Just after the market opened, $BA fell to around $366 a share, representing a drop of just over 13% from its Friday close.
While a $56+ single-day drop in share price would be the single largest to ever hit the company, you can expect the share value to rise and fall throughout the day. Also, with Friday’s $422.54 close price, Boeing’s stock is worth far more now than it was during its largest-ever percentage drop — of 17.63% (but just $7.66) — when the market re-opened after the September 11 attacks, on September 17, 2001.
So why the sudden slump? Boeing has a lot riding on the success of the 737 MAX, and two disasters with chilling similarities could spook customers — airlines and passengers alike. According to the company, “The 737 MAX is the fastest-selling airplane in Boeing history, accumulating nearly 4,700 orders from more than 100 customers worldwide.” With a list price of nearly $122 million, losing any of those orders would be far from ideal.

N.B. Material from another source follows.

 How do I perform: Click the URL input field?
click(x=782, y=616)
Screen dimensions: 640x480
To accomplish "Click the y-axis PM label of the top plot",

The crash could have a ripple effect throughout the industry as well, as countries and airlines begin to ground their planes, pending the outcome of this latest investigation. For example, according to research conducted by Raymond James & Associates, 5% of of Southwest’s available seats are on the 737 MAX, with that figure dropping to 2% at American Airlines.
The type represents 1% of available seats at United, which operates the larger 737 MAX 9, though that figure will climb to 2% as the airline plans to add more aircraft next month. Grounding the MAX at any of these airlines would mean canceled flights, and the lost revenue that comes in tow.